In the past, utility companies built wind and solar farms with public funding. The way Amazon enables most of the large-scale renewable projects we’ve announced around the world is through a contract called a power purchase agreement (PPA). In a PPA, we make a commitment to buy the electricity a renewable energy project will produce over a long period of time, usually more than 10 years. This allows the developer to raise funds, purchase equipment, and ultimately construct the project, bringing more renewable energy to electricity grids around the world without direct costs to local energy users.
Amazon’s commitment to buying the energy is what enables these new wind and solar projects to be built.
Developing a new renewable project requires us to think precisely about the specific challenges of that particular location, as well as the existing mix of energy generation in that part of the grid. In California, for example, the grid has more solar energy in the middle of the day, but it lacks solar energy in the evening when many people are turning on their lights and air conditioning. This big jump in demand means that a grid mostly powered by solar energy during the day will switch to energy from natural gas plants later in the day. One way we’re helping to tackle this is by pairing large-scale battery storage with our solar projects. This allows our projects to store renewable energy generated during times of potential oversupply and use it later in the day when the grid needs it most—enabling the use of carbon-free electricity more often during the day.

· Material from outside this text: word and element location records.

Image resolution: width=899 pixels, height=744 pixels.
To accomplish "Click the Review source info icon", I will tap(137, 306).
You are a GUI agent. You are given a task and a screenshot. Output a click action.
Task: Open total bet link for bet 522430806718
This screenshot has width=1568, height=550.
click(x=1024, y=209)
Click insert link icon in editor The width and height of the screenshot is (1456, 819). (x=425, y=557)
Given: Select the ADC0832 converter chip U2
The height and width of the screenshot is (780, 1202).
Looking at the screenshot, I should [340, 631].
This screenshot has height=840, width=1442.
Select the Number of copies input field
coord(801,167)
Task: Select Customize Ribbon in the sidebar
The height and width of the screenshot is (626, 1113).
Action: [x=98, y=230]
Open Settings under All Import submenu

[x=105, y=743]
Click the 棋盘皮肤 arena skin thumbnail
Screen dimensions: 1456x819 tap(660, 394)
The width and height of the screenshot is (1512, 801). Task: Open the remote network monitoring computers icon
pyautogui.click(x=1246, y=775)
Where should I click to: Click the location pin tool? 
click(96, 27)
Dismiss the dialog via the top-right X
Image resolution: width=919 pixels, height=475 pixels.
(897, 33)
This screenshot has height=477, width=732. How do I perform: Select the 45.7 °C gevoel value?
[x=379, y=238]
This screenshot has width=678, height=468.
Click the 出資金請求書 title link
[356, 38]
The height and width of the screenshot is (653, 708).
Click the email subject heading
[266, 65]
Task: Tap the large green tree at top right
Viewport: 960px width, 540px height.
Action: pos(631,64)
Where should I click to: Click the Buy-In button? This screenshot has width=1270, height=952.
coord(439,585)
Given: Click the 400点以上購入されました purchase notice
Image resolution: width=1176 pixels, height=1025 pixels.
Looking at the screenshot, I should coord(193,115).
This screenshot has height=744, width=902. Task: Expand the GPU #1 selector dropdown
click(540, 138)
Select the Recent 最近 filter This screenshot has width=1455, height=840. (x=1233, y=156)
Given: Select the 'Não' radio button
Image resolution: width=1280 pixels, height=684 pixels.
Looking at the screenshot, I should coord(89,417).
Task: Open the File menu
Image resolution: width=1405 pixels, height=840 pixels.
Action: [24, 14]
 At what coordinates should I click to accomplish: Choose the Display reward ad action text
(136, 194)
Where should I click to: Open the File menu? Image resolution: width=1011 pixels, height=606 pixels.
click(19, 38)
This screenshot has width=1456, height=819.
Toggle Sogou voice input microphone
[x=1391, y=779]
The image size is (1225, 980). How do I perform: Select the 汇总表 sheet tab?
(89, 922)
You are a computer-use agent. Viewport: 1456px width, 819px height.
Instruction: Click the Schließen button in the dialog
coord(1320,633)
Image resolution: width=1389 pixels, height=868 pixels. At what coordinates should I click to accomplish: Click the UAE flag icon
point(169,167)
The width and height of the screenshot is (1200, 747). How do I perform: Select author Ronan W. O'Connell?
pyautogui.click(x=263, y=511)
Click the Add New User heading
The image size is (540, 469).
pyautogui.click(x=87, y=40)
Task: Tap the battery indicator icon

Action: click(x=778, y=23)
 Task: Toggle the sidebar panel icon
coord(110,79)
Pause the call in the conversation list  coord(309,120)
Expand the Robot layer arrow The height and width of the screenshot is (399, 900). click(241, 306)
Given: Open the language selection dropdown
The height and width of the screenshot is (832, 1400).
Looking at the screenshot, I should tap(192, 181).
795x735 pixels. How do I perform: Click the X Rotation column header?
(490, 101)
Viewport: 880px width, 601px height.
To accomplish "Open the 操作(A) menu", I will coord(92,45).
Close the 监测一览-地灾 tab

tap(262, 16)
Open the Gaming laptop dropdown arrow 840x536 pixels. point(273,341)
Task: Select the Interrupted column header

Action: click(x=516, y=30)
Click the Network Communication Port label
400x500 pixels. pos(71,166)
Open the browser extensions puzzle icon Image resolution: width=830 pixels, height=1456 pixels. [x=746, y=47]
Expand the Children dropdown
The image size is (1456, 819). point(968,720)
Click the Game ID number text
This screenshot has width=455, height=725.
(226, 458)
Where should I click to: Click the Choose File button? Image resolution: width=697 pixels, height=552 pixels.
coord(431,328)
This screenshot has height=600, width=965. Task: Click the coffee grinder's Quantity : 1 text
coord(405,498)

In the U.S., the demand for renewable energy has grown significantly and that’s critical to meeting the carbon reduction goals set by the Biden administration and companies like Amazon. But right now, the U.S. has more clean energy projects in the pipeline than the grid can handle. More investment needs to be made in the transmission and distribution system—all the physical infrastructure that actually moves electricity from the wind farm or solar plant where it’s generated to where it can be used—to support these projects as they start to come online. As we look to the future, with more companies like Amazon investing in renewable energy at the same scale and level of utilities, we are committed to contributing ideas in this conversation. In the U.S., some states are moving forward with proposed new bills that mandate 100% clean energy use for some energy users. All of this well-intentioned effort depends on grids being able to support new renewable projects. That’s why Amazon is helping to create the right policies and incentives that will enable and encourage the much needed build-out of the transmission system.